1.         Aux niveaux national et sous-régional

32.  Les gouvernements des pays d'Afrique australe sont invités à recommander instamment aux services mis en place à l'échelon national pour faire face aux dispositions de la présente Déclaration et au présent Pan d'action.

2.         Au niveau régional

33.  L'Organisation de l'unité africaine est invitée à prendre les mesures adéquates dans le cadre de ses organes compétents, dont la Commission des Quinze sur les réfugiés, pour assurer de façon soutenue le suivi du Plan d'action.

3.         Au niveau international

34.  Afin d'assurer un examen continu et cohérent de l'application de la présente Déclaration et du présent Pan d'action, il est demandé au Secrétaire général de l'Organisation des nations Unies d'action, il les moyens de renforcer ou de développer les mécanismes existants au sein du Secrétariat, y compris celui mis en place conformément au Programme d'action de la deuxième Conférence internationale sur l'assistance aux réfugiés en Afrique, de façon que les présentes mesures de suivi figurent parmi les domaines d'action prioritaires des organismes des Nations Unies.

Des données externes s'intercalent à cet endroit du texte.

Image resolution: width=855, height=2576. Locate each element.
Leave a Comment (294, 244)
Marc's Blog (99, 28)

35.  Il est également indispensable, pour la mise en œuvre de mesures multisectorielles prévues par la Conférence, de coordonner étroitement les activités des organisations et programmes des Nations Unies compétents, en particulier le Haut commissariat des Nations Unies pour les réfugiés, le Programme alimentaire mondial, le Fonds des Nations Unies pour l'enfance, le Programme des Nations Unies pour le développement, l'Organisation des Nations Unies pour l'alimentation et l'agriculture et l'Organisation mondiale de la santé. Le Secrétaire général de l'Organisation des Nations Unies est donc invité à examiner, en coopération étroite avec les chefs de secrétariat des organisations et programmes susmentionnés, les mesures à prendre, dans le cabre des mécanismes de coordination du système des Nations Unies, pour évaluer périodiquement l'application de la présente Déclaration et du présent Plan d'action. Des dispositions appropriées doivent également être prises pour associer les organisations non gouvernementales à ce processus.

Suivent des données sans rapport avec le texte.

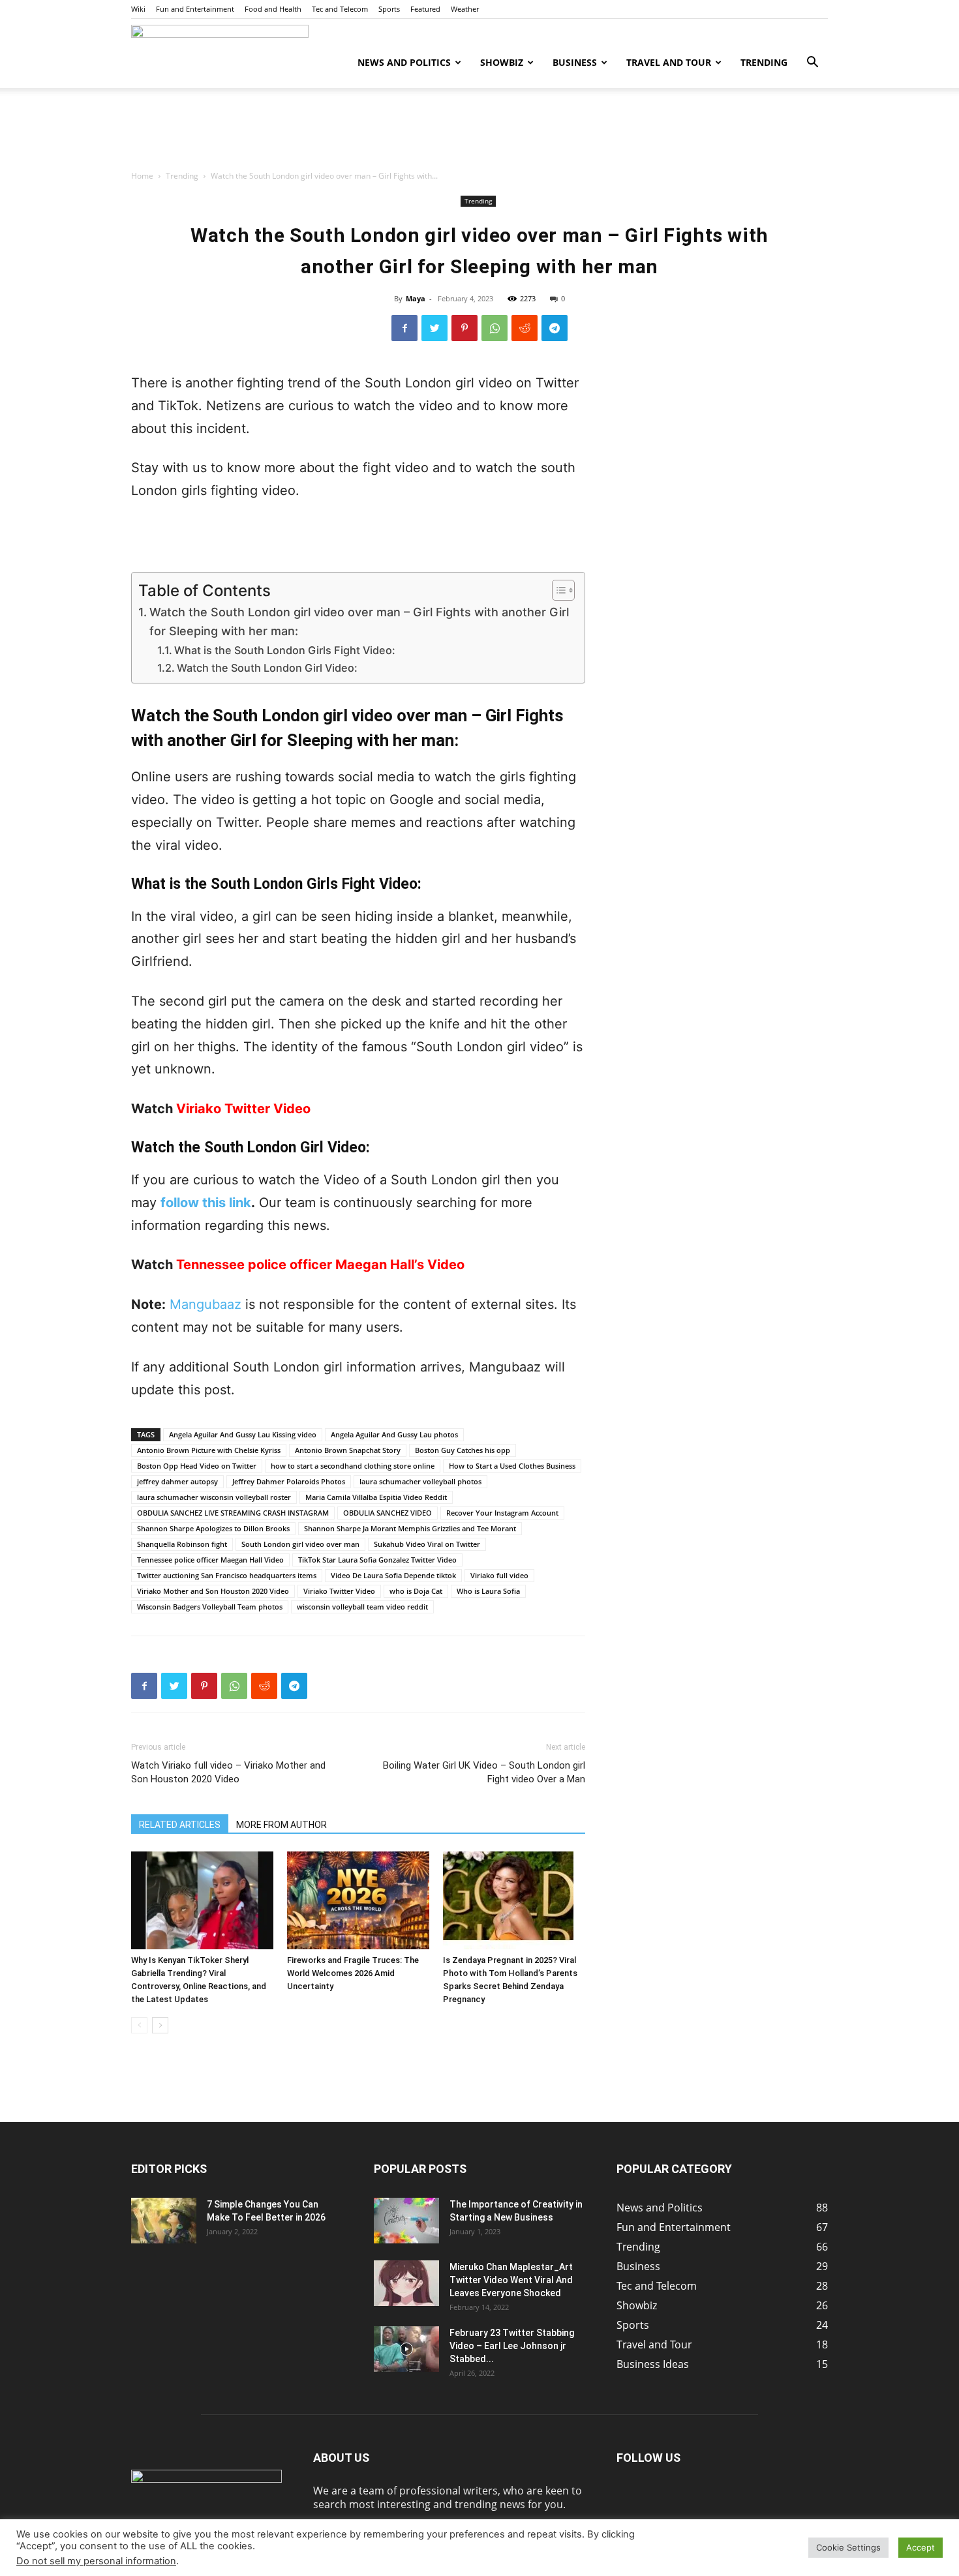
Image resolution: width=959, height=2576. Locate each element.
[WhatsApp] (494, 328)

36.  La Conférence prie le Secrétaire général de l'Organisation des Nations Unies de soumettre la présente Déclaration et le présent plan d'action à l'Assemblée générale des Nations Unies, lors de sa quarante-troisième session. Elle prie aussi le Secrétaire général de l'Organisation de l'unité africaine de les soumettre au Conseil des ministres de l'Organisation de l'unité africaine, lors de sa quarante-neuvième session ordinaire.